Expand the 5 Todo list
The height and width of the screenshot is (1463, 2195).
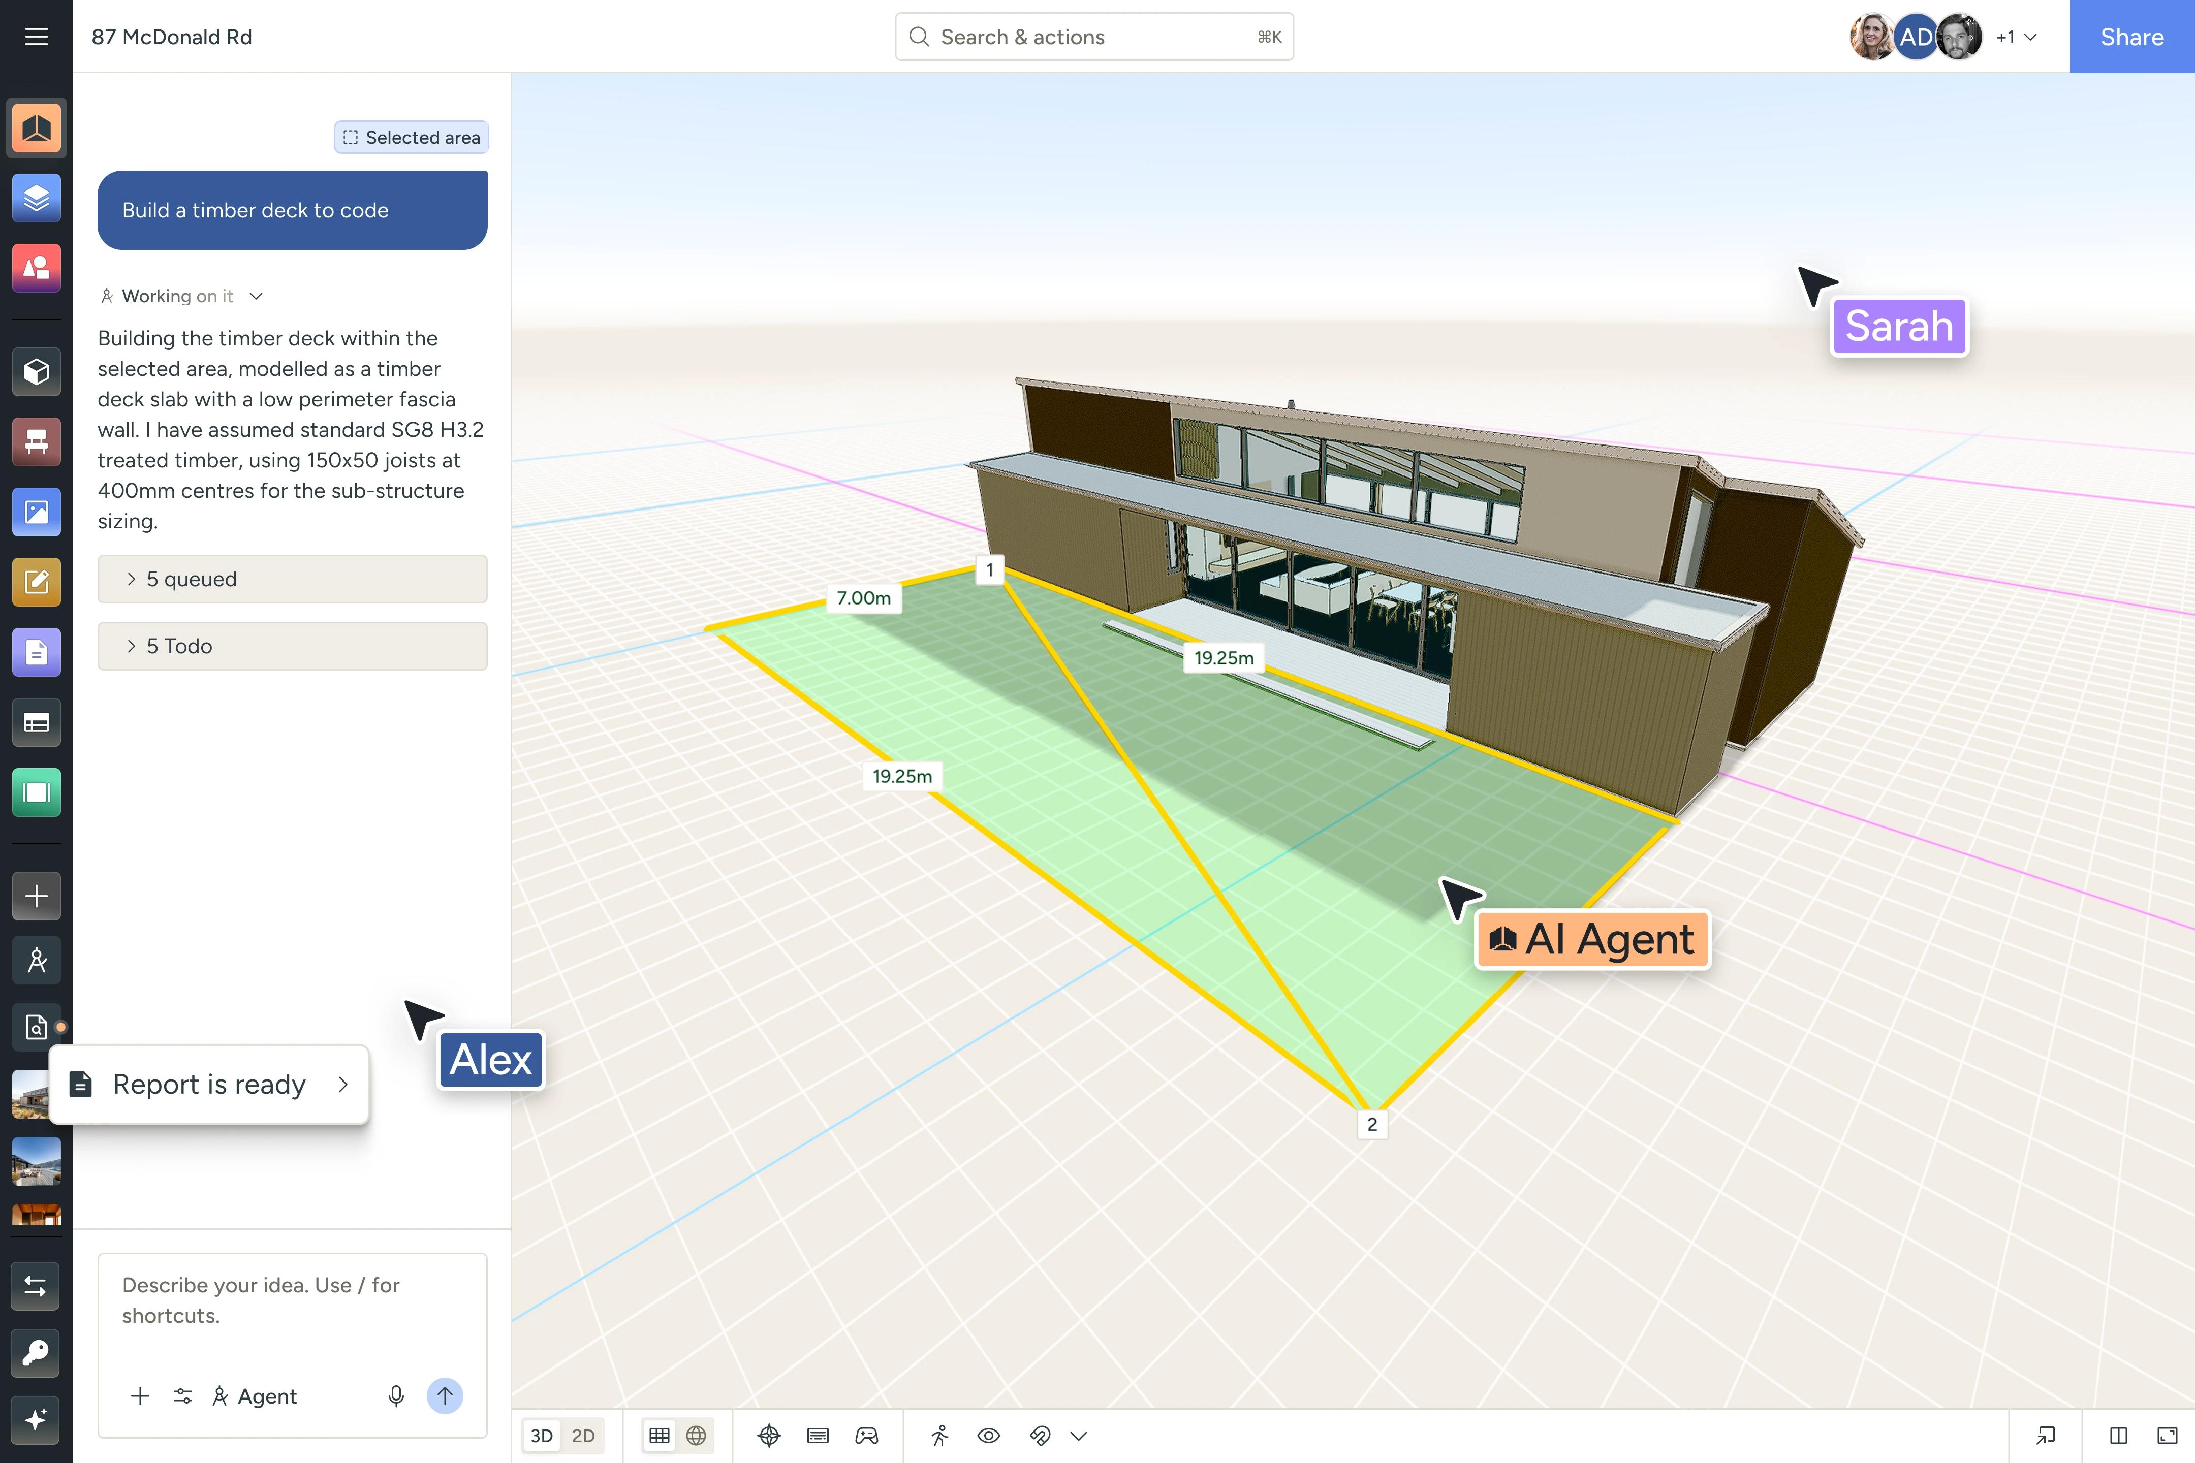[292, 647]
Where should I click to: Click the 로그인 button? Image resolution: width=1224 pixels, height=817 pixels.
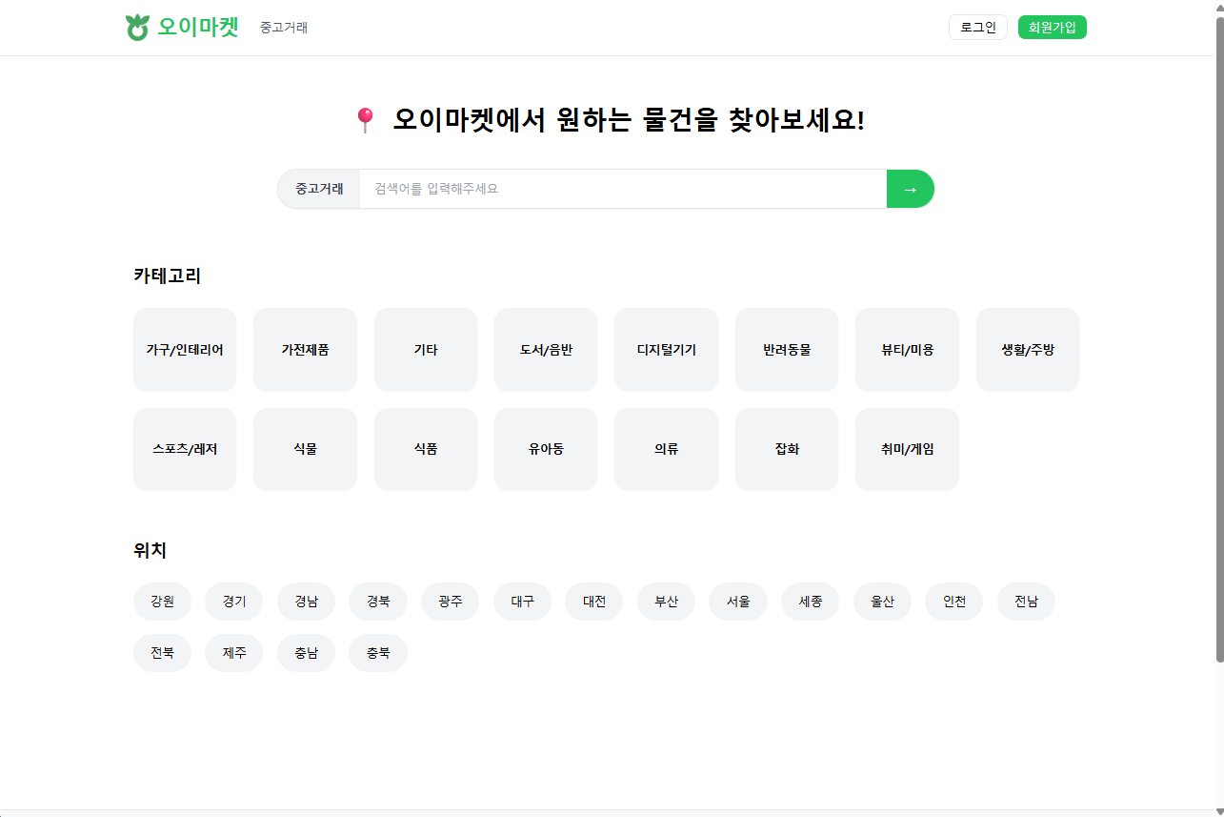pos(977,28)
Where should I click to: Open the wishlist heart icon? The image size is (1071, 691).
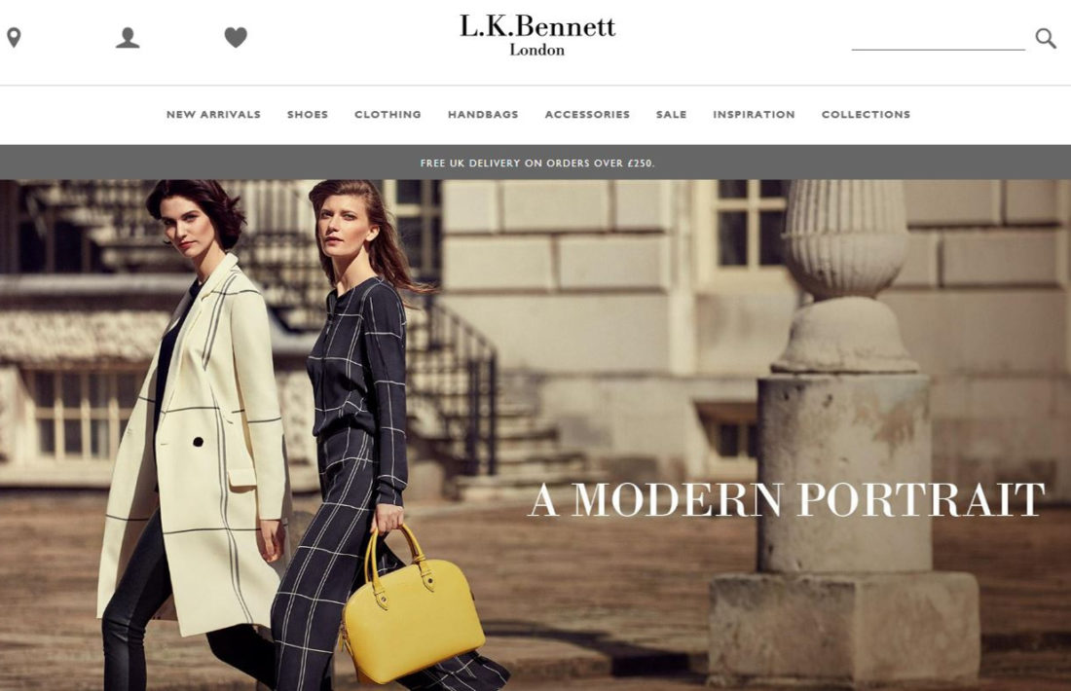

◆ ◆ ◆ ◆ ◆

* DIRECTIONS
Give all the lines above again, character for character, without pictures.

* TASK RESULT
Expand the 5 Todo list
The height and width of the screenshot is (1463, 2195).
[292, 647]
Where should I click to: Click the 로그인 button? Image resolution: width=1224 pixels, height=817 pixels.
pos(977,28)
Where should I click to: Open the wishlist heart icon? The image size is (1071, 691).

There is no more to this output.